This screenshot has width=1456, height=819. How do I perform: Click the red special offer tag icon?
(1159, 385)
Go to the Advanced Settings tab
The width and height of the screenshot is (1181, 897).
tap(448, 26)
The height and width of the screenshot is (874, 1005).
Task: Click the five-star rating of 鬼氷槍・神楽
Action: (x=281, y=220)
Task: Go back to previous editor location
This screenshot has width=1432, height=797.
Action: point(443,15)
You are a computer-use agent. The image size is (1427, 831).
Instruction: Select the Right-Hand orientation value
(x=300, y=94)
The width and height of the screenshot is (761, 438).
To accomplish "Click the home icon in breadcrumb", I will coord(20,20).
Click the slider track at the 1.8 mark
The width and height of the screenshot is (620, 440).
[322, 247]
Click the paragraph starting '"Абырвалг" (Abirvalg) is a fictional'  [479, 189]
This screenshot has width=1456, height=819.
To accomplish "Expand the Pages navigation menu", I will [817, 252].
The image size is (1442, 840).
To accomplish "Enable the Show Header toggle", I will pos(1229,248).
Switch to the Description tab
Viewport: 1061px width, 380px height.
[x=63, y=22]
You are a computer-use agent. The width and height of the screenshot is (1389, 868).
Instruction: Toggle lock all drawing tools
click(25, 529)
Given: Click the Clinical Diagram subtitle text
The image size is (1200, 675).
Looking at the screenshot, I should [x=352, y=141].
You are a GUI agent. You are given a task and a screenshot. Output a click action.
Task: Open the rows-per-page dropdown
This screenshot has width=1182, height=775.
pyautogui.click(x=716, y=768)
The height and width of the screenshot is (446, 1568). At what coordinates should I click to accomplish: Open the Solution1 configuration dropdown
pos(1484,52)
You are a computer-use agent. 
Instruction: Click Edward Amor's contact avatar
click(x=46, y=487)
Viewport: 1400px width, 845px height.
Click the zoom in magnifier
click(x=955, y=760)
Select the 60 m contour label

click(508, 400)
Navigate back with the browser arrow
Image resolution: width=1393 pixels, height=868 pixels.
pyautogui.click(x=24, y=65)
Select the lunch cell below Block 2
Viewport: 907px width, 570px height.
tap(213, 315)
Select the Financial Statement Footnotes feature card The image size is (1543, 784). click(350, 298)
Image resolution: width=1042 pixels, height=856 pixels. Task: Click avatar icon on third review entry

##########

Extract each line from the rows above that contains the string "dropdown". Case counts.

* [Written response]:
Task: Open the rows-per-page dropdown
The height and width of the screenshot is (446, 1568). At what coordinates should I click to accomplish: Open the Solution1 configuration dropdown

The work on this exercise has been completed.